An Italian-Brazilian Combo with Zanocchi & Starke
It might seem out of place in this article to include a multidisciplinary design and architecture studio that was founded in Torino, Italy; but only if one is not familiar with Brazil’s peculiar demography. The 25 million Italian descendants in Brazil represent the largest such community outside Italy. So, it is not surprising that in 2013, Italian architect Andrea Zanocchi and Brazilian product designer Carolina Starke joined forces to create their award-winning practice Zanocchi & Starke whose studio they relocated to Brazil two years later.

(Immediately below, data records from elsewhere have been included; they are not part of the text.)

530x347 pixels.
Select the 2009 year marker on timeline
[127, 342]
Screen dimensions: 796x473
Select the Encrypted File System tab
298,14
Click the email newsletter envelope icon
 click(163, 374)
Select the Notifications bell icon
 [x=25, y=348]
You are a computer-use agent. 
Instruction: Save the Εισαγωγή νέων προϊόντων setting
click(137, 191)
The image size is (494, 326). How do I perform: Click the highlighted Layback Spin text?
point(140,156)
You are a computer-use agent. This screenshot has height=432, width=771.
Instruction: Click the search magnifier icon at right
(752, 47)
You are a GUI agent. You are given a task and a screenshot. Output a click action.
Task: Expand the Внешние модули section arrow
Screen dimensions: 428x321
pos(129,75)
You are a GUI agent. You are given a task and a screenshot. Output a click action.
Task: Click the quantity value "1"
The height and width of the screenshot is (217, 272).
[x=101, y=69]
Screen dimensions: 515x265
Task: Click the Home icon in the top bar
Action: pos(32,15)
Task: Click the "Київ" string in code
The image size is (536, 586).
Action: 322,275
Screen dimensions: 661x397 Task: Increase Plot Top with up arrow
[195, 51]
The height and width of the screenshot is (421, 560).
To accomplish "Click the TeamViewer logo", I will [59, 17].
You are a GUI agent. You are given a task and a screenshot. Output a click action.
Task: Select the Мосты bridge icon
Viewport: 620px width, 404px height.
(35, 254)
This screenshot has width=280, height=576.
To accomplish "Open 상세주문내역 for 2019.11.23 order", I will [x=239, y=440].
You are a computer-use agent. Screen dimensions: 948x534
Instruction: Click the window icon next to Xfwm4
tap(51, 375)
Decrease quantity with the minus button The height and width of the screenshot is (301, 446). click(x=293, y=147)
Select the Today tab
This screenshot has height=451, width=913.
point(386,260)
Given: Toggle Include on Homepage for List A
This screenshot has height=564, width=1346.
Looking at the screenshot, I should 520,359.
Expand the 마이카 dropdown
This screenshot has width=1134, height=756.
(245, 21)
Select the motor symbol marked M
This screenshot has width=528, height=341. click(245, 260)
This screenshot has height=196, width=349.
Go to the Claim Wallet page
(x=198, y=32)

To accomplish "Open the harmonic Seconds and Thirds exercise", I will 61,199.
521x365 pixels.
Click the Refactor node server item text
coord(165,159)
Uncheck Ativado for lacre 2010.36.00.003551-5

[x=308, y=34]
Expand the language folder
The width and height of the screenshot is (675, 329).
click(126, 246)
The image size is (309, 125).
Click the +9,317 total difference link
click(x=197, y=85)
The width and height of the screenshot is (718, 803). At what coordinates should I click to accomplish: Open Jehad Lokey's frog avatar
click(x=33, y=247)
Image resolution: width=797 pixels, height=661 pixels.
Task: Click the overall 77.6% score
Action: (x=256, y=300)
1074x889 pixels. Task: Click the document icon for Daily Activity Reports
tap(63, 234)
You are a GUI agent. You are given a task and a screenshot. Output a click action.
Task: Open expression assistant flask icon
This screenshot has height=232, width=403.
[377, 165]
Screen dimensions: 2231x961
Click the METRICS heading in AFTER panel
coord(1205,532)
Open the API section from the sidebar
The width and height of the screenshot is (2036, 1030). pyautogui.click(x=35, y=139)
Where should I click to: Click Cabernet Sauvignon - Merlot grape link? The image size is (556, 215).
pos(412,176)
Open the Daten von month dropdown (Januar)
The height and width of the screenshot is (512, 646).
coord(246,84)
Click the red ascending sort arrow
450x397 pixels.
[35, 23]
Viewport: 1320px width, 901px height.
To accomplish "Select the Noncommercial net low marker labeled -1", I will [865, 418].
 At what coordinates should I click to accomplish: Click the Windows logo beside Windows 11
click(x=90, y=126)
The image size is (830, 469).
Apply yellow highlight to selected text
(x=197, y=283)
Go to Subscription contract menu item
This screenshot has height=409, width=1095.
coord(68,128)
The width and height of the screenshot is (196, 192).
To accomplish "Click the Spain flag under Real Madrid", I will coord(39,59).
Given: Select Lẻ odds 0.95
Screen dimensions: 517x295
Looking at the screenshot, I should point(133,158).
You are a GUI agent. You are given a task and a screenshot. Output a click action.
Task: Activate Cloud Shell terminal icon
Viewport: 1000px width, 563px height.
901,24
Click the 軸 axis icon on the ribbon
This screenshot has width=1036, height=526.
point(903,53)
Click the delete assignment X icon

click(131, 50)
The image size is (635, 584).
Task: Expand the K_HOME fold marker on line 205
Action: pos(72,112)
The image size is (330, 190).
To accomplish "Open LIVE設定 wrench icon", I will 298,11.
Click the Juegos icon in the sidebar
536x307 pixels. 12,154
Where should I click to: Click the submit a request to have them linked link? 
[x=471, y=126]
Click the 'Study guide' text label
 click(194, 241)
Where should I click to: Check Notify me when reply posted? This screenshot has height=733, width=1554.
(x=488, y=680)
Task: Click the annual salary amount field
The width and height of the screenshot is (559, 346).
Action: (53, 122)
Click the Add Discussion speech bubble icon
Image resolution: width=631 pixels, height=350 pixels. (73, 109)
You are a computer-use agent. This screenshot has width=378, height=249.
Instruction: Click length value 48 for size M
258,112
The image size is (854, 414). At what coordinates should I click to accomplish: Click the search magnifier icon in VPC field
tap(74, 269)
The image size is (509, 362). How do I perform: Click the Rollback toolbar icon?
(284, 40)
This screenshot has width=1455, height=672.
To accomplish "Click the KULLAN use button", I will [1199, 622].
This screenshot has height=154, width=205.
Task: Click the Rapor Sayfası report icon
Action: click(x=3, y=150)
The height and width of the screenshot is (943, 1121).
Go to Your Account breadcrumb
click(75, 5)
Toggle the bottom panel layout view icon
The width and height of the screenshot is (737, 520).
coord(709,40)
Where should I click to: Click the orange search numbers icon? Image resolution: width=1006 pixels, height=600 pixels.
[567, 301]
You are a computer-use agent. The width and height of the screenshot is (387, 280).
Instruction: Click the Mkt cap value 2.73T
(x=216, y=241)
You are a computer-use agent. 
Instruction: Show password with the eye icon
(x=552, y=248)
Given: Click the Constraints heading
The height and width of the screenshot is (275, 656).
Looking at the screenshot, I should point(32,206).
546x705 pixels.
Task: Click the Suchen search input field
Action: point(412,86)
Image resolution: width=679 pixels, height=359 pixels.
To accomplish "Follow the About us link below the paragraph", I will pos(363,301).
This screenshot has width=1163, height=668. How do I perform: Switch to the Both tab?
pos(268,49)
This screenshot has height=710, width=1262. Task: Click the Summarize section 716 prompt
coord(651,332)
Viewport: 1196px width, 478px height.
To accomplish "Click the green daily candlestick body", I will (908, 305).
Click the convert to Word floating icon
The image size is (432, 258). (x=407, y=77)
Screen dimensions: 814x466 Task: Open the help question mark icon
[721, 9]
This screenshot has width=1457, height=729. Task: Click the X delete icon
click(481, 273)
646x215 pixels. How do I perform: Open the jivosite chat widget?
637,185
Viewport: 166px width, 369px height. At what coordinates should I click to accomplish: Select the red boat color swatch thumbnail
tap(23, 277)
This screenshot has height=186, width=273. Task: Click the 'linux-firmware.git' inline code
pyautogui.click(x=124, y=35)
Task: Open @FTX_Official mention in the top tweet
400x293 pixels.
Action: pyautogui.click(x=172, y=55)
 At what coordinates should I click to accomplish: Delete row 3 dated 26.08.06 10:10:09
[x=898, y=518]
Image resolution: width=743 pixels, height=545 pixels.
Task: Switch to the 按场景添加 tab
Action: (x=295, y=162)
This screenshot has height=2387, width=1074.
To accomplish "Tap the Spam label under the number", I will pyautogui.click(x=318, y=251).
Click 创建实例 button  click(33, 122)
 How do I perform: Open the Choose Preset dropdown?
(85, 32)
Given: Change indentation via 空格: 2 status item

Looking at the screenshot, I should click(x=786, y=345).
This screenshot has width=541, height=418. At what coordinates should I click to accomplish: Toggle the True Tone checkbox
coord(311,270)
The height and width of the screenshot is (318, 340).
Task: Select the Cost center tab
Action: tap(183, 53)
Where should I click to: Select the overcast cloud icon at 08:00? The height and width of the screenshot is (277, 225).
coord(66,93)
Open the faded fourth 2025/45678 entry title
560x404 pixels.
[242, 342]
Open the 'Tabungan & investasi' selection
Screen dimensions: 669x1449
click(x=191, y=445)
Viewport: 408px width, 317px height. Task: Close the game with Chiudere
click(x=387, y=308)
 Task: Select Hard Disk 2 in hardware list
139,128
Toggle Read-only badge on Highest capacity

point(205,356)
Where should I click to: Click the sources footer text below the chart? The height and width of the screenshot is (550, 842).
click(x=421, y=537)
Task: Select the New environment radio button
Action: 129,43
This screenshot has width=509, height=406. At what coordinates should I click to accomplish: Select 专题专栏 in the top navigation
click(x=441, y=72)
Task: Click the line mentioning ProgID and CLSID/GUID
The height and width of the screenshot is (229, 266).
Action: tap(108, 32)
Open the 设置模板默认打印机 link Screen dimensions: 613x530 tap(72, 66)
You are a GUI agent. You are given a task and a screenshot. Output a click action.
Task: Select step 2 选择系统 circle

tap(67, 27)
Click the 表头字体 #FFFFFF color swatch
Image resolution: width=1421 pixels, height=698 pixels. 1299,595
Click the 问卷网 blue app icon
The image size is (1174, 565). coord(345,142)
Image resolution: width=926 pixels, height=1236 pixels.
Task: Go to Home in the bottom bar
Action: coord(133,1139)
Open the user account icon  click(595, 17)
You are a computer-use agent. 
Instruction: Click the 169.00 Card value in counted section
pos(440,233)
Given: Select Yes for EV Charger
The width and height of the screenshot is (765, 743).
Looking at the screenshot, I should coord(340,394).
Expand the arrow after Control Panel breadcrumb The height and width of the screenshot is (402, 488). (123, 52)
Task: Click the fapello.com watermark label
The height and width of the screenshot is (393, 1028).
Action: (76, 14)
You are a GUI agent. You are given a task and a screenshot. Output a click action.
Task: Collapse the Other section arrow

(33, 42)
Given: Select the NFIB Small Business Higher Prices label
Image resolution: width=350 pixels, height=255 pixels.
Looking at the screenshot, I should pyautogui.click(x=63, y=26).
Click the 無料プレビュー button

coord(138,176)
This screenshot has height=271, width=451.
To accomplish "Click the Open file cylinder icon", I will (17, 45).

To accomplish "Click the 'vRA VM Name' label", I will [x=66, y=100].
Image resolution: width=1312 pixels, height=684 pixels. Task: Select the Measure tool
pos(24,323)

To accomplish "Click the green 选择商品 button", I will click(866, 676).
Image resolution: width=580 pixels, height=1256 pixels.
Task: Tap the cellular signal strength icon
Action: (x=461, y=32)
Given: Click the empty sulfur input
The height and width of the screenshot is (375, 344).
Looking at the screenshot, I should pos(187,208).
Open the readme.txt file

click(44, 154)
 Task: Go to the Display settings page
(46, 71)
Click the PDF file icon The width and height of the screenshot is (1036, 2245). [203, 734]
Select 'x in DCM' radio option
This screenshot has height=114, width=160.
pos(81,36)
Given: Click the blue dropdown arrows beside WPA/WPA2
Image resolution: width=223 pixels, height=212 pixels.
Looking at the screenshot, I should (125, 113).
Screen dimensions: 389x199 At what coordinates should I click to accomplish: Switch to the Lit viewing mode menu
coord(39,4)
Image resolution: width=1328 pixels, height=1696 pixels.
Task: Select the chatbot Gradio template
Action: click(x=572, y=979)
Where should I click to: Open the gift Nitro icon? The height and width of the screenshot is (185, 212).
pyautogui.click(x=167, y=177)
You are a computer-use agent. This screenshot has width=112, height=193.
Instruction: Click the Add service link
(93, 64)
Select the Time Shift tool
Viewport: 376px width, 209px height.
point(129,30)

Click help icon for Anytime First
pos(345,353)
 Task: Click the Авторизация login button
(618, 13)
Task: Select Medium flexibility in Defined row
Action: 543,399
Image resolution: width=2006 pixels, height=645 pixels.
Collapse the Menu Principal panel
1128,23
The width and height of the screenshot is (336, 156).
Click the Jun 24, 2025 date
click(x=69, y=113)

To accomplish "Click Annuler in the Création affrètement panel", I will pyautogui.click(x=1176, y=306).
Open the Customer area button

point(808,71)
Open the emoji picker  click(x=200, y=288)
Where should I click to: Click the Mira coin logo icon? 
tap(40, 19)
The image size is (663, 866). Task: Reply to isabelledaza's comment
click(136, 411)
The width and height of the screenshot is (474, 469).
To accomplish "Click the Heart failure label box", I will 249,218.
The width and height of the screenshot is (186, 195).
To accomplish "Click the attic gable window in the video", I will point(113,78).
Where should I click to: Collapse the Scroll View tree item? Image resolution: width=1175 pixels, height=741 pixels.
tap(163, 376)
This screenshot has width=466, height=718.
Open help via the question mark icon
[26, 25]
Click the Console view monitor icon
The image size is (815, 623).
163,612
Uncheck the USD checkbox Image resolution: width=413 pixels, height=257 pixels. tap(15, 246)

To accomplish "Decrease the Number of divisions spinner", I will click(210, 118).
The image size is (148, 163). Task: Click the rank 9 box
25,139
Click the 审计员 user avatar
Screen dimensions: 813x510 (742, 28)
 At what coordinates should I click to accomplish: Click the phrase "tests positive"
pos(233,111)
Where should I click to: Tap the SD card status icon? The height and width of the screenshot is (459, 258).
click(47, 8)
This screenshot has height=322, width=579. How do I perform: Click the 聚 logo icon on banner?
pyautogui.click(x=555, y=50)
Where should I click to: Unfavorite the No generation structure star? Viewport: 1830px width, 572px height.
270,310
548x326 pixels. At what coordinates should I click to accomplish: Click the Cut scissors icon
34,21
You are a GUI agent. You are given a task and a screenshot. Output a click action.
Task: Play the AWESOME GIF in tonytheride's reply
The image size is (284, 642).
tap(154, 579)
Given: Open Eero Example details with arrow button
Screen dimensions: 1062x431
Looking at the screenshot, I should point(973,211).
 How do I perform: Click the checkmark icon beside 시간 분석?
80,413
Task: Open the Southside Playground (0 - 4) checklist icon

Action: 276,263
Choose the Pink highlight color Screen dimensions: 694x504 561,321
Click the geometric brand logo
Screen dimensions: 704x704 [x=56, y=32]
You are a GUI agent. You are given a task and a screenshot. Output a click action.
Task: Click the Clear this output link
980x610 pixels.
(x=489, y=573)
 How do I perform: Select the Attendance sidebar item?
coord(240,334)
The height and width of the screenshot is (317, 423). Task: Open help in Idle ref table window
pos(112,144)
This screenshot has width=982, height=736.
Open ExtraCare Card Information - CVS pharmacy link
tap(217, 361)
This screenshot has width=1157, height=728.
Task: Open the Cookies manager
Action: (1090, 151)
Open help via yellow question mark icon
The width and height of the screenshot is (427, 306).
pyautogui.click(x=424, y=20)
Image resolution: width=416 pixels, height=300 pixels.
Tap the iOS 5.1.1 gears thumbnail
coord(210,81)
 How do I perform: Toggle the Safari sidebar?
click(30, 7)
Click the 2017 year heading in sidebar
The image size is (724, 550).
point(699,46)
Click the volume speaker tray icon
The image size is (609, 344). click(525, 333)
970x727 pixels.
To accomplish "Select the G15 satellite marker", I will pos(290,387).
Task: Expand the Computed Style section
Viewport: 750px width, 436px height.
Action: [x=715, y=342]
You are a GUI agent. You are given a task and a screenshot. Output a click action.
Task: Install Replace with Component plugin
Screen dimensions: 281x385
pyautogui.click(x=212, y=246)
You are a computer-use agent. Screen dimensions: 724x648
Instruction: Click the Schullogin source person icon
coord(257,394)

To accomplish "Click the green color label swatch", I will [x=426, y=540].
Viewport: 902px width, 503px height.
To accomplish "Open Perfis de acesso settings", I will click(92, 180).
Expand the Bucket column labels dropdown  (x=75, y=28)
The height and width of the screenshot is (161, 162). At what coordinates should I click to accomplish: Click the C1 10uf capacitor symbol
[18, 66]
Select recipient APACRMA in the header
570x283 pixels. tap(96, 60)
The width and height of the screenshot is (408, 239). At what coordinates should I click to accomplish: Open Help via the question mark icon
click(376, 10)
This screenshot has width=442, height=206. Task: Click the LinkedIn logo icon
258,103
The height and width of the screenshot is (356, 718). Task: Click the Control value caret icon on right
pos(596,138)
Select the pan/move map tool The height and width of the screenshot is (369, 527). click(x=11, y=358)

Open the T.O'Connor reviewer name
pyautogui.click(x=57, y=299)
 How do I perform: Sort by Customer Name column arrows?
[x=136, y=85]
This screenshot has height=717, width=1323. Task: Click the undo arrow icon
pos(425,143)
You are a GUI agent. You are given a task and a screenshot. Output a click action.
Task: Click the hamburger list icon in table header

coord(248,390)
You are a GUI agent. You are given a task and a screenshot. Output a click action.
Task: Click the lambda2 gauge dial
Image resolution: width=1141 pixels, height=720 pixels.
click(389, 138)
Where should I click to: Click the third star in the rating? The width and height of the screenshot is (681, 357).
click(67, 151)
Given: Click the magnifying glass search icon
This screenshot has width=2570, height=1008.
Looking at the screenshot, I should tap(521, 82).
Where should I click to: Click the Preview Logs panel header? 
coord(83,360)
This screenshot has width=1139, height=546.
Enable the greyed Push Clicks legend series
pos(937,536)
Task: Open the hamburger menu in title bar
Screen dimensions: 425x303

Andrea studied Architecture at the Politecnico di Torino and, later at the Universidade Estadual de Campinas (Unicamp), in Brazil. His professional experience prior to Zanocchi & Starke included urban development projects for the city of Rio de Janeiro – which, among other enterprises, involved the infrastructure design for the 2014 FIFA World Cup in Brazil. Carolina Starke, on the other hand, was born in Blumenau, in the South of Brazil, and attended the Politecnico di Torino and the Accademia Albertina di Belle Arti di Torino after graduating in Industrial Design at the Pontifícia Universidade Católica do Paraná (PUC-PR).
In 2022, they released the Piazza modular sofa which utilizes a table-like platform as a base, and cushions that can be used as either seats, backrests or just for decoration with both table and cushions allowing for multiple arrangement options. The name Piazza was chosen to convey the idea that, like the Italian town and city squares, this item should be the heart of social life in a home or ambiance.
Visiting Ancient Cities of Latin America with Giorgio Bonaguro
Giorgio Bonaguro collaborates with various companies to develop new products and creates limited editions for design galleries. Some of his work is regularly presented at international fairs such as Salone del Mobile Milano, Design Miami, London Design Festival, Maison & Objet Paris, Wanted Design NY, and Design Days Dubai.
Giorgio’s work is divided between Italy and Brazil in the fields of furniture, interior and exhibition design. He believes that objects need to always tell a story, but subtly, without being too bold or overly demonstrative. There must be an element of added function – or even simply an emotion, a memory, or a tribute to a tradition. Giorgio aims to create products characterized by an elegance based on simplicity, with unconventional ways of combining different materials.
For his Cusco couch, designed for Italian Carponese Home, he took inspiration from the cyclopean stonework of the ancient cities of Latin America and can be ordered in any combination of the variety of upholstery, seats and backrests on offer. In the Erice tables series for Carponese Home, released at the Salone del Mobile 2022, Giorgio designed the S Side Table – Square. This rectangular coffee table’s structure is entirely made of solid ash wood, and the Fior di Pesco marble top gives it a sophisticated effect. Other marbles and finishes are available.
He designed the chaise longue in the outdoor Jeri collection, created for the Brazilian brand IBTW. Launched in 2022 at the Salone del Mobile and subsequently at the Design Weekend São Paulo, this collection as a whole – and the chaise longue in particular – is inspired by the juxtaposition of straight lines and curves so typical of modernist architecture. Jeri is the diminutive form of Jericoacoara, a paradise-like destination in the Northeastern state of Ceará, known for its sand dunes and crystal-clear water beaches.